Are Felixers perfect?
Because the oldest Felixers have only been in the field for 7 years and Thylation have redesigned later units to take advantage of new technology or fix earlier ‘bugs’, we continue to face the inevitable challenges of deploying sophisticated equipment in field settings. Early Felixer adopters are assisting with the continuous improvement of these devices and occasionally experience glitches that require troubleshooting advice or software upgrades, or occasionally a trip back to the engineering workshop for diagnosis and repair. Felixers work best when installed inconspicuously to not change the behaviour of feral cats as they are triggered by a feral cat walking past at a natural pace and perpendicular to the sensors.
Do Felixers require any maintenance or servicing?
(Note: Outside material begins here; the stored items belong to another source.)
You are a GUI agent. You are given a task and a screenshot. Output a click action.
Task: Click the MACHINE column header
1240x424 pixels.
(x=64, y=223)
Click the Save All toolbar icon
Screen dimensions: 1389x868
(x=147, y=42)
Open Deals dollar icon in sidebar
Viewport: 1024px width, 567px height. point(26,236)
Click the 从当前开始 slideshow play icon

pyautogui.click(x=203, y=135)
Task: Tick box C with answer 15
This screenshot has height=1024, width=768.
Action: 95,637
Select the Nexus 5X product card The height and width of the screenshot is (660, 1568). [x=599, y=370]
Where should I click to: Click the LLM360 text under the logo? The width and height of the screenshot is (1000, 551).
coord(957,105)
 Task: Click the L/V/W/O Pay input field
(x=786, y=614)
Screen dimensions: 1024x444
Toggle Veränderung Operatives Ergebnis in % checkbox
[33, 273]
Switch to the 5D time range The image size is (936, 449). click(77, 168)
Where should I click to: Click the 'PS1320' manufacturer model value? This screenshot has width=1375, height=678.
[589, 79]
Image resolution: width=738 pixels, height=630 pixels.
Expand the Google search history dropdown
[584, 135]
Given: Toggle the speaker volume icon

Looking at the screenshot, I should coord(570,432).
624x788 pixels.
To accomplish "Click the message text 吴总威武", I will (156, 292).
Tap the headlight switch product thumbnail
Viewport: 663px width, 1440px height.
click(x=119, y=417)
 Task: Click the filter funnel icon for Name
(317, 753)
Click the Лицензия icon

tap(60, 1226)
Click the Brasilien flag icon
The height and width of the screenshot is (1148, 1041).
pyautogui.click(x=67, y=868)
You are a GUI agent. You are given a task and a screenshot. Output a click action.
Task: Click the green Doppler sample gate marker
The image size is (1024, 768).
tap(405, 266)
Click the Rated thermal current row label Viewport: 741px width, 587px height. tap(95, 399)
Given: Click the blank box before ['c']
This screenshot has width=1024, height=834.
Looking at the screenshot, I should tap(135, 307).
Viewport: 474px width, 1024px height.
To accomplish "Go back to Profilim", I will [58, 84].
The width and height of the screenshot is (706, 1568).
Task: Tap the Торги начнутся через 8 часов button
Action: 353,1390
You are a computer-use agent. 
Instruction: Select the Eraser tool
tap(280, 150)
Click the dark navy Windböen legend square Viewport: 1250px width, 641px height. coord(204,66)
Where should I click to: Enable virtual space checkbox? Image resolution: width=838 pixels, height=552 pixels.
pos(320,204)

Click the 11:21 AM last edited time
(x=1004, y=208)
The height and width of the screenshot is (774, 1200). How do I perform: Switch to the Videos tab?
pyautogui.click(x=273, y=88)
It’s still relatively early days for field trials but we don’t anticipate regular servicing will be required except for cleaning sensors and the solar panel with a cloth after rain or dust storms and checking on the solar panel positioning and connections, especially after storms. If Felixers are not set (in sunny conditions) for extended periods it is important to connect them to the battery charger to maintain the battery. Occasional software updates need to be made by uploading from the USB. The User Manual contains detailed instructions on tests, diagnostics and software upgrades.
Maintenance – and if needed – replacement, is included in the lease fees unless the User is found to be at fault.
Felixer V3.1 and V3.2 cost?
Both v3.1 and v3.2 Felixers are available for lease with ample availability from 1 October 2022. Additionally, gel cartridges can be ordered separately upon receipt of 1080 permits from end users. Additional costs associated with freight, training, support for approvals and ongoing support will be determined on a case by case scenario.
Contact us to receive a quote that aligns with your needs.
The V3.2, which will feature an AI enabled camera and processor to further improve the positive identification of the target animal, is currently under construction and 80 new devices are available for lease from 1 October 2022.
V3.1 Felixers will be retrofitted with the new technology when they next cycle through the workshop which will enhance their functionality and extend their useful life in the field.
Can the Felixer be rented?
Felixers can only be leased and are available for min. 3 month lease periods, which can be extended on a monthly or annual basis.
Please note that there is limited availability of rental units until October 2022, however with a new build underway we will be growing our fleet to 100+ available devices.
Please contact us for a quote.
Terms and conditions
Until broad-scale registration is received, which is anticipated before 31 December 2022, Felixers can only be operated with toxins if approved by the APVMA and State or Territory 1080 authorities. Potential Felixer Users should also check whether Animal Ethics &/or Scientific Research permits are required for participation in these research trials.
Users need to provide core data to Thylation to satisfy reporting agreements, albeit with appropriate masking of any site-specific sensitive information and recognition of participant contributions.